Constituante d’exception, la Cour constitutionnelle du Gabon s’est donc aussi substitué au Président de la République – seul détenteur du droit de dissolution de l’Assemblée nationale (Constitution du 26 mars 1991, art. 19) et du pouvoir de révocation du Gouvernement (Constitution du 26 mars 1991, art. 15) -, en se prévalant de sa qualité d’organe régulateur du fonctionnement des institutions et de l’activité des pouvoirs publics (Constitution du 26 mars 1991, art. 83) … à la demande du Premier ministre requérant.

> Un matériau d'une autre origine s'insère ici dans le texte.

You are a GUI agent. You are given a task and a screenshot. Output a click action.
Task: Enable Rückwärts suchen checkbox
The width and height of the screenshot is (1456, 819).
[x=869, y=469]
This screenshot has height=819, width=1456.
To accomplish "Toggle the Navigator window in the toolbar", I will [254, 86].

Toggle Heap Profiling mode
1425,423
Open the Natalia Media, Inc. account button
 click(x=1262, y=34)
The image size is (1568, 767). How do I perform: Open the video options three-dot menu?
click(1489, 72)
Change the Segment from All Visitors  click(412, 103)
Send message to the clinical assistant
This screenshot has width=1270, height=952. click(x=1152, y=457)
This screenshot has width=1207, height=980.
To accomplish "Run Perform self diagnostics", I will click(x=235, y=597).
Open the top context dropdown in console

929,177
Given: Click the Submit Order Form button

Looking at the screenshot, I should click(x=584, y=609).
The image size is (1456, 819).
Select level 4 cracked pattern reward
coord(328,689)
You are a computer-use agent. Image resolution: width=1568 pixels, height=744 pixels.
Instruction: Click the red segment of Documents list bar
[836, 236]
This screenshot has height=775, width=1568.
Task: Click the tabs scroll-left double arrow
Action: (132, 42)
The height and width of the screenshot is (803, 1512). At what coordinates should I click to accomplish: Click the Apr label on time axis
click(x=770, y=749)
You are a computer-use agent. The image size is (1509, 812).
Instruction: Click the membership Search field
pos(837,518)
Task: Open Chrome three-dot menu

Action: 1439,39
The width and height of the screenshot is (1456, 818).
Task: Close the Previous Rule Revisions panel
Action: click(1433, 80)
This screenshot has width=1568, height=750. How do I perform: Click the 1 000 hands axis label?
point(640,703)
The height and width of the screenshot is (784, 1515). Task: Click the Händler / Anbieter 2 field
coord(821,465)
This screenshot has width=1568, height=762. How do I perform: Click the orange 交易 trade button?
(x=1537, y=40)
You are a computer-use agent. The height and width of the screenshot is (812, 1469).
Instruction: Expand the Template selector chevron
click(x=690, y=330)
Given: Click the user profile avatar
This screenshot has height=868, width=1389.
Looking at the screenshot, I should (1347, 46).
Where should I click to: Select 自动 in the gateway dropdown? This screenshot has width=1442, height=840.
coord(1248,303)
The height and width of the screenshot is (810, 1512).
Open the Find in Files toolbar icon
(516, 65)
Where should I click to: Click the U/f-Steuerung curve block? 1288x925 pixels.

Au final, la « Constitution jurisprudentielle du 30 avril 2018 » pose d’incontournables questions de légalité et de légitimité constitutionnelles. Et il convient de verser au débat les observations faîtes naguère par le professeur Guy ROSATANGA-RIGNAULT (« Quand le juge constitutionnel « fait la loi ». A propos du pouvoir normatif du juge constitutionnel au Gabon », Palabres actuelles, n°6-2013, p. 186) :
« Le problème, et on le sait depuis Locke et Montesquieu, est qu’un pouvoir sans contrôle est un pouvoir potentiellement dangereux. D’où vient-il alors que parmi les trois pouvoirs établis par la Constitution, un seul, celui du juge (aussi bêtement humain que les autres), soit par définition bienfaisant au point qu’aucun moyen de contrôle ne soit prévu contre ses éventuelles dérives. Une telle vocation prométhéenne suppose que les personnes qui en sont investies soient des demi-dieux vertueux échappant aux humeurs et fureurs de la cité autant qu’à la triste attraction des choses de ce bas monde. En définitive, à part la foi du charbonnier ou l’idéologie, rien d’autre ne peut fonder un système établissant un contrôleur suprême que rien ni personne ne contrôlerait à son tour ».